## Exercise prompt
Go to the line holding "Task: Open the last thumbnail at 00:28:54" in the entries below and write out exactly every line down to and including the line holding "The width and".

*** Opening of Supplied material ***

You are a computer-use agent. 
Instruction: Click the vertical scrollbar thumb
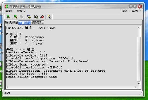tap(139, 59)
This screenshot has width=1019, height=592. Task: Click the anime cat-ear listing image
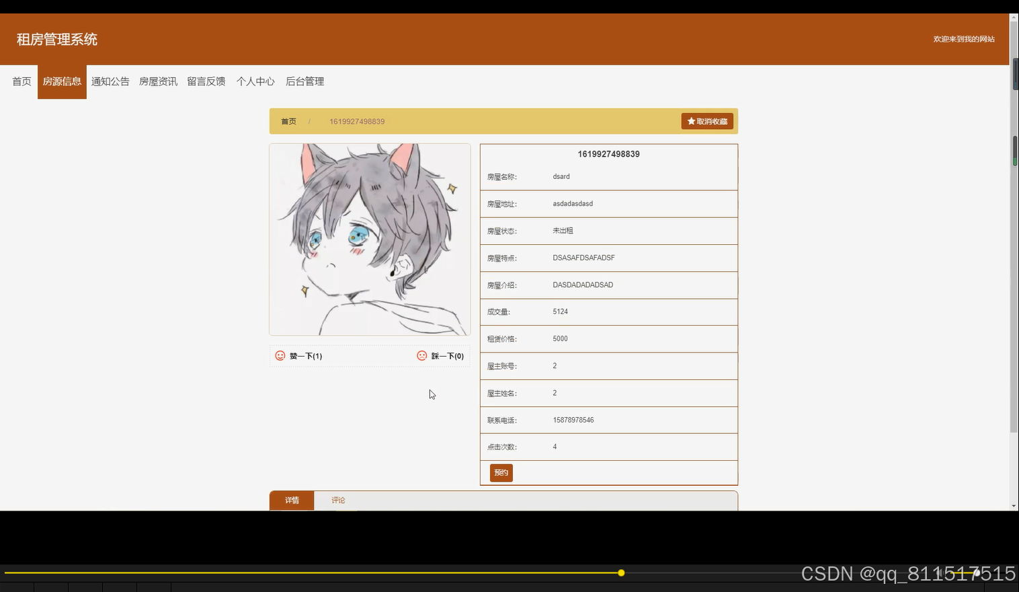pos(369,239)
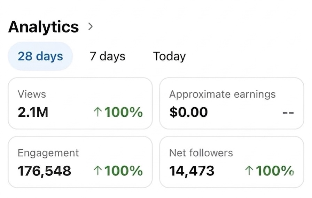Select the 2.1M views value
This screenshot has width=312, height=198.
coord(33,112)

*** Close of Supplied material ***
*** Opening of Supplied material ***

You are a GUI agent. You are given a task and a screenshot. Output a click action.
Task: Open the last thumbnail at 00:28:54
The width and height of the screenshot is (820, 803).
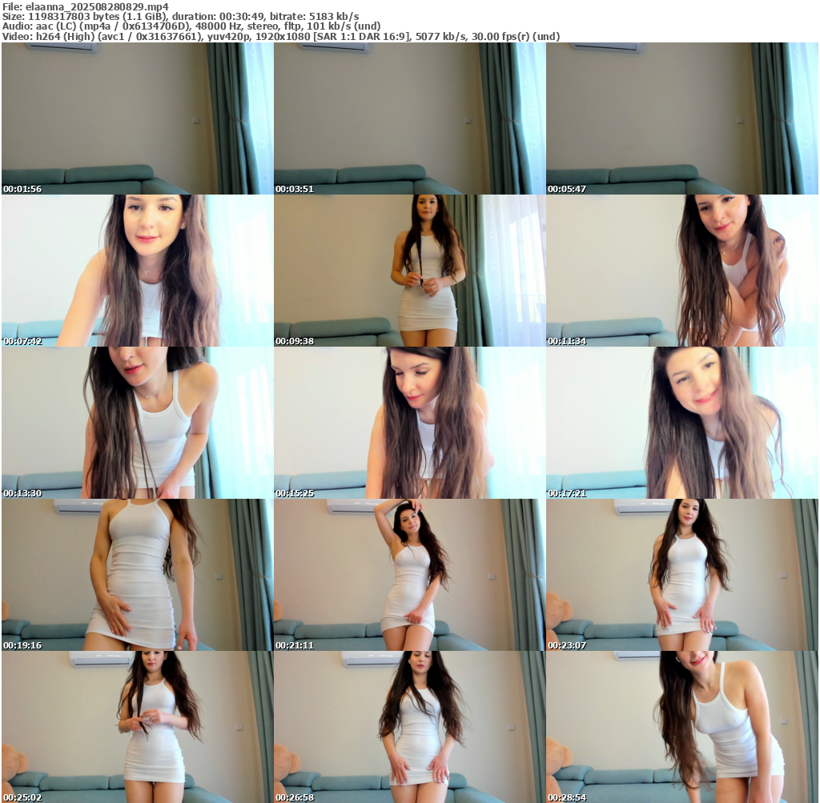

*** Close of Supplied material ***

## Result of the exercise
Task: Open the last thumbnail at 00:28:54
The width and height of the screenshot is (820, 803).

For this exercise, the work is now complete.